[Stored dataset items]
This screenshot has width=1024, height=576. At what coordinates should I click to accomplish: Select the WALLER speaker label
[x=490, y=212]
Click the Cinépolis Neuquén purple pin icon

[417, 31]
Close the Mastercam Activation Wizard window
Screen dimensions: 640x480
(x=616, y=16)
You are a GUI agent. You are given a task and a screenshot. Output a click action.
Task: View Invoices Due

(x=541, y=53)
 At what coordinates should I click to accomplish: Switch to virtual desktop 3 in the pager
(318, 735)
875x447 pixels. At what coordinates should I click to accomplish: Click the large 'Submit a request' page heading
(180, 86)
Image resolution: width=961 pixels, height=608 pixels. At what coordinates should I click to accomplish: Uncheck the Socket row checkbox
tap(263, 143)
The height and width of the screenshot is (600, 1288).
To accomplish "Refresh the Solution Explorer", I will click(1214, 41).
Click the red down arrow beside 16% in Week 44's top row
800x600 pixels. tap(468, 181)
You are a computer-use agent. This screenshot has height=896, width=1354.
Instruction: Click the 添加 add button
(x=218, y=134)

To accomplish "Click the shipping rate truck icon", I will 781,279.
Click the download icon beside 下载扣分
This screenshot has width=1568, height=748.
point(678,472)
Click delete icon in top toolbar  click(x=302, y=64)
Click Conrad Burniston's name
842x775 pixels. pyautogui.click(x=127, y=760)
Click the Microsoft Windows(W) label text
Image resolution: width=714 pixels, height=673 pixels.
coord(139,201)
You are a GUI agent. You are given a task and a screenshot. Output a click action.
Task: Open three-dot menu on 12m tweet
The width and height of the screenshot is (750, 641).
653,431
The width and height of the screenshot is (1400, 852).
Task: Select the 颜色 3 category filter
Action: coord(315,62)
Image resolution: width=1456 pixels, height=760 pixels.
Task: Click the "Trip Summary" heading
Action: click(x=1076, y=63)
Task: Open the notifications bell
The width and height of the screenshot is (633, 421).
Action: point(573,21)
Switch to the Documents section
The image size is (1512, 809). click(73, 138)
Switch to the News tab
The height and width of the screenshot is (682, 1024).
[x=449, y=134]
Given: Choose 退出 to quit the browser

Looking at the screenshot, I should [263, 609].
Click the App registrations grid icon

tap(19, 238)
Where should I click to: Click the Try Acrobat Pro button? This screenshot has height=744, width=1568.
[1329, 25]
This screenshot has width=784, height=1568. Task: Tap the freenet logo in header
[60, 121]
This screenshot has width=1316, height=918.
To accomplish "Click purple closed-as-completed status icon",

To be done:
Quote the lines of the listing above, starting with the line that contains "Click the red" and ending with the line that contains "[x=449, y=134]", both included.

Problem solution:
Click the red down arrow beside 16% in Week 44's top row
800x600 pixels. tap(468, 181)
You are a computer-use agent. This screenshot has height=896, width=1354.
Instruction: Click the 添加 add button
(x=218, y=134)

To accomplish "Click the shipping rate truck icon", I will 781,279.
Click the download icon beside 下载扣分
This screenshot has width=1568, height=748.
point(678,472)
Click delete icon in top toolbar  click(x=302, y=64)
Click Conrad Burniston's name
842x775 pixels. pyautogui.click(x=127, y=760)
Click the Microsoft Windows(W) label text
Image resolution: width=714 pixels, height=673 pixels.
coord(139,201)
You are a GUI agent. You are given a task and a screenshot. Output a click action.
Task: Open three-dot menu on 12m tweet
The width and height of the screenshot is (750, 641).
653,431
The width and height of the screenshot is (1400, 852).
Task: Select the 颜色 3 category filter
Action: coord(315,62)
Image resolution: width=1456 pixels, height=760 pixels.
Task: Click the "Trip Summary" heading
Action: click(x=1076, y=63)
Task: Open the notifications bell
The width and height of the screenshot is (633, 421).
Action: point(573,21)
Switch to the Documents section
The image size is (1512, 809). click(73, 138)
Switch to the News tab
The height and width of the screenshot is (682, 1024).
[x=449, y=134]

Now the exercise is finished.